Cot Campbell knew Palace Malice was capable of a big win.
The Dogwood Stable owner’s faith was rewarded Saturday, when the Aiken-trained colt won the Belmont Stakes ahead of Oxbow, the Preakness Stakes winner, and Orb, the Kentucky Derby winner.
Palace Malice had a close call at the Blue Grass Stakes in April. Then he raced to a big lead at the Kentucky Derby before fading to 12th. Dogwood decided to rest its star 3-year-old and skipped the Preakness Stakes.
“We’ve been waiting for the horse to prove he could get the job done,” Campbell said in a phone interview Saturday night. “Man, he got the job done today.”
The victory was only the second in eight career starts for Palace Malice, who was sired by former Preakness winner Curlin. Campbell, who founded Dogwood Stable and moved its base of operations to Aiken in 1986, purchased the colt as a 2-year-old for $200,000 at the Keeneland sale in April 2012.
“He put an A-plus on his report card and an A-plus on mine,” Campbell said.
The victory was the second in a Triple Crown race for the 85-year-old Campbell. Campbell made his first Triple Crown appearance in 1990 with Summer Squall, and the feisty colt finished second in the Kentucky Derby.
Two weeks later, Summer Squall blazed down the backstretch at Pimlico to win the Preakness Stakes and give Campbell and Dogwood its first Triple Crown triumph.
“Somebody said to me it’s about time you won another classic,” Campbell said.
During his postrace interview, Campbell said it was a “great day for Aiken” and that people would be “dancing in the streets.”
Palace Malice received tremendous support before and after his Derby appearance, Campbell said.
“Aiken was carried away when he ran in the Derby,” he said. “I never saw such acclaim and support for a horse.”
At the West Side Bowery restaurant in downtown Aiken, the diners on hand let out a “good hurrah” when Palace Malice crossed the finish line in first place.
“We had quite a few who had reservations who were anxious to find out who won,” said Craig Kessler, the restaurant’s manager. “We were scurrying back and forth to let them know.”
The Bowery, which features pictures of Aiken’s rich equine history, is filled with Dogwood memorabilia. Photos of previous champions from the stable adorn the hallway, and a fiberglass horse featuring Dogwood’s signature green-and-yellow color scheme once stood on display in the restaurant’s courtyard before falling victim to a willow tree’s branch.
“The bar wasn’t full, but the ones who were here definitely enjoyed it,” Kessler said.
Mary Jane Howell, Dogwood’s former public relations director, rushed to the office Saturday night to help make calls and assist with interviews. The win had special meaning for her.

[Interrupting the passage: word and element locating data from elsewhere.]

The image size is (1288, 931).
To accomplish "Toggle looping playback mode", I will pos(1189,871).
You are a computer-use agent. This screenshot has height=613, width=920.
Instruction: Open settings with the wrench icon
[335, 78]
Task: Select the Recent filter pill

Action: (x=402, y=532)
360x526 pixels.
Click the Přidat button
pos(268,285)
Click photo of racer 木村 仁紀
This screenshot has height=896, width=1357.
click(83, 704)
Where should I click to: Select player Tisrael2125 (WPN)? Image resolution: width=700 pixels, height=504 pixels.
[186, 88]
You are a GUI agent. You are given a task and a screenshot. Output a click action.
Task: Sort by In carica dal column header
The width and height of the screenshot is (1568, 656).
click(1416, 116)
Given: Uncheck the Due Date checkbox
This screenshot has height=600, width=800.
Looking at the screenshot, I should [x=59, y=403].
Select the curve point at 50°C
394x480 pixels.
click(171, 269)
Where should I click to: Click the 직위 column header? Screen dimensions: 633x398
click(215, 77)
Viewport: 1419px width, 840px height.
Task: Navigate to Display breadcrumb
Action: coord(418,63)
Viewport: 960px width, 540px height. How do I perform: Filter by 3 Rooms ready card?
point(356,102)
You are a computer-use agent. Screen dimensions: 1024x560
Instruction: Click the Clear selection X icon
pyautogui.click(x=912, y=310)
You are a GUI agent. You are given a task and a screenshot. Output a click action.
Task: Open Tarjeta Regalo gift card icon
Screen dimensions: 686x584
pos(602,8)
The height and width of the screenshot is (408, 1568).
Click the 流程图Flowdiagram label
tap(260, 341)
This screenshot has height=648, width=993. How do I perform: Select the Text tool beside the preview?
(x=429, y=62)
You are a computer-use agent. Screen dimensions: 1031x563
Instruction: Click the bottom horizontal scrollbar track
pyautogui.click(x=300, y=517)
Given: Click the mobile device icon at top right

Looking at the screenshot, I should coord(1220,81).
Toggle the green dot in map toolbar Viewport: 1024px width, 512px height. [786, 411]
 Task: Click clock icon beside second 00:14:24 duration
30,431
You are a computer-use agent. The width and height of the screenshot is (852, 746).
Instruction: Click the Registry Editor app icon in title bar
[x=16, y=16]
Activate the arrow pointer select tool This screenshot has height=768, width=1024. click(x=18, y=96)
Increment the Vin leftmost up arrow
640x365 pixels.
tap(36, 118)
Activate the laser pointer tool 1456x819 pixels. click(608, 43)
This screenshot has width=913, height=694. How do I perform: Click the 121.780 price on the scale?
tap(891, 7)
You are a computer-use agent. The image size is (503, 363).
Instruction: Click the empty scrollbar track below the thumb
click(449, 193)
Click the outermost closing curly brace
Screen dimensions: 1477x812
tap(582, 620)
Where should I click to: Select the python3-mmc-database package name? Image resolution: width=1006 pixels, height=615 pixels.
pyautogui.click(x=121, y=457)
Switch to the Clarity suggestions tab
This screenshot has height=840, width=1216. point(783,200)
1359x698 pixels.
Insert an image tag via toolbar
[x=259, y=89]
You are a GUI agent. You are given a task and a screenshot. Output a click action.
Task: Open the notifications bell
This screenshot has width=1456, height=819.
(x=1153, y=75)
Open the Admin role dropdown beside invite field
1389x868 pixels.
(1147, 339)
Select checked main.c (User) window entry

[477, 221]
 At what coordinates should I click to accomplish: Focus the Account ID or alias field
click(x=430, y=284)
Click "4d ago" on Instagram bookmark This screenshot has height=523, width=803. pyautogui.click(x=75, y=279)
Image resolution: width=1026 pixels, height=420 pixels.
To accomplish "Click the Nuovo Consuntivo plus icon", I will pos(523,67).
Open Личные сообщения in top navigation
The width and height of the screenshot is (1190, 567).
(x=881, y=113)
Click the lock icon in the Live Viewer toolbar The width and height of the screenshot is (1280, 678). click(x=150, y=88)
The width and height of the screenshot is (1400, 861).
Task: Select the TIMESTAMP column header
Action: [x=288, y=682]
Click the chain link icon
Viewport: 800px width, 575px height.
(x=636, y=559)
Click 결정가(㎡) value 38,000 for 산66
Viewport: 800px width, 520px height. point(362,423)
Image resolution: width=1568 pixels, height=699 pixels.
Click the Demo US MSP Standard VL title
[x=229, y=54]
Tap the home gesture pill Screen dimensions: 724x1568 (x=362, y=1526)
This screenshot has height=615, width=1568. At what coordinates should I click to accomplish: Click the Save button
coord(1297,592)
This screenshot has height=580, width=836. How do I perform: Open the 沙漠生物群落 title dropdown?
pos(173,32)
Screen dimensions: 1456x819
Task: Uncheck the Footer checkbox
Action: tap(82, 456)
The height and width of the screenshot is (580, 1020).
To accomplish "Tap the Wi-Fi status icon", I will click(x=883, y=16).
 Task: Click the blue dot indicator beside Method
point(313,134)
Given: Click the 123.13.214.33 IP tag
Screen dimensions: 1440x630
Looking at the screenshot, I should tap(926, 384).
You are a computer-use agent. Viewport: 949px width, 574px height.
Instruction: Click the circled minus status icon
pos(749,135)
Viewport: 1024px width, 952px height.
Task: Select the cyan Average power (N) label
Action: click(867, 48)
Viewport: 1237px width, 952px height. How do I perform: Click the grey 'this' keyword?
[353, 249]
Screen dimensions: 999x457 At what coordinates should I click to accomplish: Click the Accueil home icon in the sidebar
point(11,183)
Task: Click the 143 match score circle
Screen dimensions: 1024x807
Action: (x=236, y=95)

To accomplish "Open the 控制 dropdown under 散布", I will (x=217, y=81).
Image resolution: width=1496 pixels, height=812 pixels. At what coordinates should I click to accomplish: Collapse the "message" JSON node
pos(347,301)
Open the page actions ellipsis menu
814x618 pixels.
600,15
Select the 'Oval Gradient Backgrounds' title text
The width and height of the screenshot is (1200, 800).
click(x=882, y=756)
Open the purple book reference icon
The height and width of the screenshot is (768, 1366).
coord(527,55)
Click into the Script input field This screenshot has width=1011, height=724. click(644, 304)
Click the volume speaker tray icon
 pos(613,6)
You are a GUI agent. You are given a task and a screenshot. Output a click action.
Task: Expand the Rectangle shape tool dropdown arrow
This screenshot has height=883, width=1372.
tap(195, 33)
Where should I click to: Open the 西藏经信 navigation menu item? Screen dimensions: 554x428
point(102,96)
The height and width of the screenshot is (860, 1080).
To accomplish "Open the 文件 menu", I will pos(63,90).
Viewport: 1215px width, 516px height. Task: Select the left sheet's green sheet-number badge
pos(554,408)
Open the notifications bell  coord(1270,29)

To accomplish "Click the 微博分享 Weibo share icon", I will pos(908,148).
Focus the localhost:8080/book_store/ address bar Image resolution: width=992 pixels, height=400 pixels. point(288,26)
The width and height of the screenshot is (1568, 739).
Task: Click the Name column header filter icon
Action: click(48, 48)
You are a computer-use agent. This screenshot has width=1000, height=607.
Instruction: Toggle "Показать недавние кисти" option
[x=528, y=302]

“The Belmont was my home track for so many years,” Howell said. “Being a New York girl, I’m so excited that Dogwood won the Belmont.”
Going off at 13-1 odds, and without the blinkers that were blamed for his torrid pace at the Derby, Palace Malice stalked the early lead and moved into contention on the far turn just as Oxbow grabbed the lead. Orb, the favorite for the 1 ½-mile race, began his run from far back in the pack.
But with veteran jockey Mike Smith guiding him, Palace Malice took the lead with ¼ mile to go and none of the other 13 horses in the field could catch him. Oxbow placed second, and Orb took third.
“When he pulled up next to Oxbow, Gary Stevens turned to Mike Smith and said, ‘You’ve got more horse than I do, little brother,’” Campbell said with a laugh.
Incognito, broken and trained in Aiken by Darley Stable’s Tim Jones, finished fourth.